Wat mij betreft mag hij daarop plaatsnemen. Bosma is weliswaar een racist en Kamerlid van een foute partij, maar dat hoeft goed presteren als voorzitter niet per se in de weg te staan. Het is een hoofdzakelijk technische functie, waarin het er vooral op aankomt de vergaderorde te bewaren. Volgens mij kan hij dat wel.

Of Bosma zich inderdaad vanaf volgende week Kamervoorzitter zal mogen noemen is niettemin de vraag. De PVV staat op het standpunt dat de Kamervoorzitter altijd uit de oppositie moet komen. Dat zou in het voordeel van Van der Lee kunnen spreken, want zijn fractie zal zo goed als zeker buiten de regering blijven. Maar niet in die van een would-be regeringspartij.

Het is mij overigens niet duidelijk hoe je nu al kunt weten welke partijen straks op de oppositiebankjes zullen belanden. Zeker niet als die fracties van enige omvang zijn en dus een rol kunnen spelen in de kabinetsformatie. De uitkomst van dat proces laat immers waarschijnlijk nog een hele tijd op zich wachten.

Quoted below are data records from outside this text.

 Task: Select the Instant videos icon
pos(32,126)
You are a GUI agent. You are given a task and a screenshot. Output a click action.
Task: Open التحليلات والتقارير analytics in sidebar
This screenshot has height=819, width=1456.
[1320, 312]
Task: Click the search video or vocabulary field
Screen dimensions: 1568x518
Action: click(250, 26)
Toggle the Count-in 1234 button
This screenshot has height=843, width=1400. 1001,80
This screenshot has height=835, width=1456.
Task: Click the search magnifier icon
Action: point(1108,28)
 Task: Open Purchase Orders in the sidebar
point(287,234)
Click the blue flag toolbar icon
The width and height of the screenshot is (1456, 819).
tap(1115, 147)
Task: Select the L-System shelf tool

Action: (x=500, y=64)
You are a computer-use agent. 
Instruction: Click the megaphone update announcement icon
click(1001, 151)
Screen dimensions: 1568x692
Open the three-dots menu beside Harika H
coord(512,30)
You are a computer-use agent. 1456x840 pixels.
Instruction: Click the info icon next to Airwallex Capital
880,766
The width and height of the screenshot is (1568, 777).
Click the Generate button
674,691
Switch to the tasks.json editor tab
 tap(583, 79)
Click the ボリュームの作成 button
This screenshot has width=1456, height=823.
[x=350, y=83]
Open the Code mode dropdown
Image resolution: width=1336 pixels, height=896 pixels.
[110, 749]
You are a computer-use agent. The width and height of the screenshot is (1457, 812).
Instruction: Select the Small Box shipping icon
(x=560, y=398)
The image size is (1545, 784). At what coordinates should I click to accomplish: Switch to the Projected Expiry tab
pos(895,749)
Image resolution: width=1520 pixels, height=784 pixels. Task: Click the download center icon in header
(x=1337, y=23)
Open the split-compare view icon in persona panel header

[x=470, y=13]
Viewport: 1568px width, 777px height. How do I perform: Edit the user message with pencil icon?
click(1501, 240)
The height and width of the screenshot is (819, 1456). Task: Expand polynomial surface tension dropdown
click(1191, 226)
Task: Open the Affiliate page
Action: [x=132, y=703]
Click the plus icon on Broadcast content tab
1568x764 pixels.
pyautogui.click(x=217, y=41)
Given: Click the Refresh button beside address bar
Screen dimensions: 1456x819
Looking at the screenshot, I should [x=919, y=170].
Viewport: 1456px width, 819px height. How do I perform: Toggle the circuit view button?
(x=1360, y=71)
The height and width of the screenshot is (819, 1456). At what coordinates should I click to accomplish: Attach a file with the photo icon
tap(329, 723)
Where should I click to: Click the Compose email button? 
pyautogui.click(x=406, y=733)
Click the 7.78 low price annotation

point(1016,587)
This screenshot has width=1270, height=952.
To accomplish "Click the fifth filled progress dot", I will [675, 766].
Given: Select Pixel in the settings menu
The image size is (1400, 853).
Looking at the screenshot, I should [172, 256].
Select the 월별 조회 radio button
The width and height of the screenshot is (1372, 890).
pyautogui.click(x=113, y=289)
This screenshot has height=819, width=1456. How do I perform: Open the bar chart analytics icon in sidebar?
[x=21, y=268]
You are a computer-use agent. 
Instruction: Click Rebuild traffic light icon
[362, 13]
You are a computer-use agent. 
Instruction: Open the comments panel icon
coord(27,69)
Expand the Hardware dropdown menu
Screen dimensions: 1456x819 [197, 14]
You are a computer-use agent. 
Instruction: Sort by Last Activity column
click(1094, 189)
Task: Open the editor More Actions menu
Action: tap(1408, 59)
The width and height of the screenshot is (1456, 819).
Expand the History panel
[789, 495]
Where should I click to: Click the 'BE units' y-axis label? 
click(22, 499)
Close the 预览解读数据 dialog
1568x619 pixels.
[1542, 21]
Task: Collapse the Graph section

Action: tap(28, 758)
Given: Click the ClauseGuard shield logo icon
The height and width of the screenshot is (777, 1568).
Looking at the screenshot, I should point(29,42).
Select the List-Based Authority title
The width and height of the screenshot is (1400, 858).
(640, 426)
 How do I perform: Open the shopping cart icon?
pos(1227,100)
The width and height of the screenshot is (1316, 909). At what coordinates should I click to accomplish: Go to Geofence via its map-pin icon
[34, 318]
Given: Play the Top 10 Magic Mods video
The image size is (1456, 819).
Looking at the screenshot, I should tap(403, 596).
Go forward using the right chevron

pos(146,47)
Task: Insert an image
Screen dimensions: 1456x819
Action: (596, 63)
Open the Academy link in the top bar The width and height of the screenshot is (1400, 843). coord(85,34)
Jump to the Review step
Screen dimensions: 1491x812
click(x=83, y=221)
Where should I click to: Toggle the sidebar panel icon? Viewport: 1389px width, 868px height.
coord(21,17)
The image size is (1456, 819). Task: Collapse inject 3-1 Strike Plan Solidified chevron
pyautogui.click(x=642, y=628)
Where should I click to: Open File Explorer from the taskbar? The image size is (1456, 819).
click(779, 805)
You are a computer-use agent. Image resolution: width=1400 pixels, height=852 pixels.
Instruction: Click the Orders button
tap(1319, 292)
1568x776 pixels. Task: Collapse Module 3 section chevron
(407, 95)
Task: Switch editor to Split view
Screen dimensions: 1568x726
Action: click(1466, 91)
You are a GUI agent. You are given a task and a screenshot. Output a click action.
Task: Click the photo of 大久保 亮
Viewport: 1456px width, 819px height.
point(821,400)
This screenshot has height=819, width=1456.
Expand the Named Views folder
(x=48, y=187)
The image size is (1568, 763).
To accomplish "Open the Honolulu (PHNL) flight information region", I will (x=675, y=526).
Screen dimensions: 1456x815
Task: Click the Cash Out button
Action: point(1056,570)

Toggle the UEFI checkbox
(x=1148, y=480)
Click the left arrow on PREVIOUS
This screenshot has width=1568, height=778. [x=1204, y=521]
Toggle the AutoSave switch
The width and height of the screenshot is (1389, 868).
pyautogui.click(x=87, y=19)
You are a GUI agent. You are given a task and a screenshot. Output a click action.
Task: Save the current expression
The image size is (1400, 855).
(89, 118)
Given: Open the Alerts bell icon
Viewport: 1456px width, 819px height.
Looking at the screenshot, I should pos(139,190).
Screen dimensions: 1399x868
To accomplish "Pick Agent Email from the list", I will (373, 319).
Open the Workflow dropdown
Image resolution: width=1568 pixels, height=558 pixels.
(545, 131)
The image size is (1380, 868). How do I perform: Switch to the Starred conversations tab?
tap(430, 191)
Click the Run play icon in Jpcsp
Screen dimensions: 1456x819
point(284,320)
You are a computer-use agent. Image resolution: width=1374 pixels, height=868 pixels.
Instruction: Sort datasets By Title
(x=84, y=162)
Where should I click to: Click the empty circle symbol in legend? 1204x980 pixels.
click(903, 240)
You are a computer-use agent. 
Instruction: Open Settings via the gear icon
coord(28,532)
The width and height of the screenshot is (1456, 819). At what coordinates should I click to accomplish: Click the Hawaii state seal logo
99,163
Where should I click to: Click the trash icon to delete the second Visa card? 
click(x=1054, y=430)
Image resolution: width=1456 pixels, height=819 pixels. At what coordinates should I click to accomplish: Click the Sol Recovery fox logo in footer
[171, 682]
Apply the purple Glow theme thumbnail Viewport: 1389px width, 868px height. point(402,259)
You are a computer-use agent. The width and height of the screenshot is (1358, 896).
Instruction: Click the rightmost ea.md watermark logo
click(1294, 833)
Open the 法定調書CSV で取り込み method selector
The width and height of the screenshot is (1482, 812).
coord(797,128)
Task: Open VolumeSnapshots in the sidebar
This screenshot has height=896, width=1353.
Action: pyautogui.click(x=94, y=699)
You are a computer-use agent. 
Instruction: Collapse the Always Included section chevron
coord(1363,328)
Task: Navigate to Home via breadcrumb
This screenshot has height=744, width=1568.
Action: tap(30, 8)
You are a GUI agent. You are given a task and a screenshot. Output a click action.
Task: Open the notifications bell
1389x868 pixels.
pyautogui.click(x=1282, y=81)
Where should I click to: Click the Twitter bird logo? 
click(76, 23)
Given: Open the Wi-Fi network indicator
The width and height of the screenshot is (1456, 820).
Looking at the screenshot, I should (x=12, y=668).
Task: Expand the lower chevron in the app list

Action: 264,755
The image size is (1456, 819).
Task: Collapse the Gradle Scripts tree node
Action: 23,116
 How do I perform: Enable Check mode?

Los daarvan neem ik aan dat Wilders Bosma nodig heeft als minister, of wellicht als fractievoorzitter, mocht dat kabinet- Wilders er ooit komen. Eigenlijk geef ik dus helemaal niet zo veel voor de papieren van Bosma.

De derde kandidaat dan. Dat is (opnieuw naar verwachting) Roelien Kamminga van de VVD. Zij is pas sinds 2021 Kamerlid en een stuk jonger dan Van der Lee en Bosma. Heel veel ervaring heeft ze met andere woorden niet. Daar staat tegenover dat zij deel uitmaakt van een categorie die al tijden de voorzittershamer hanteert: vrouwen. Na Vera Bergkamp, Khadija Arib, Anouchka van Miltenburg en Gerdie Verbeet zullen de Kamerleden toch wel weer een vrouw kiezen? De helft van de kiezers is tenslotte van dat geslacht en Kamervoorzitter is een prestigieus ambt.

Bovendien is Kamminga als VVD’er volgens de huidige stand van zaken alleen lid van een gedoogpartij. Dat is toch wat anders dan bij het echte regeringskamp te horen.

Bosma en Kamminga hebben zich nog niet officieel gekandideerd. Zij ‘denken nog na’, zeggen ze. Dat kunnen ze doen tot dinsdag.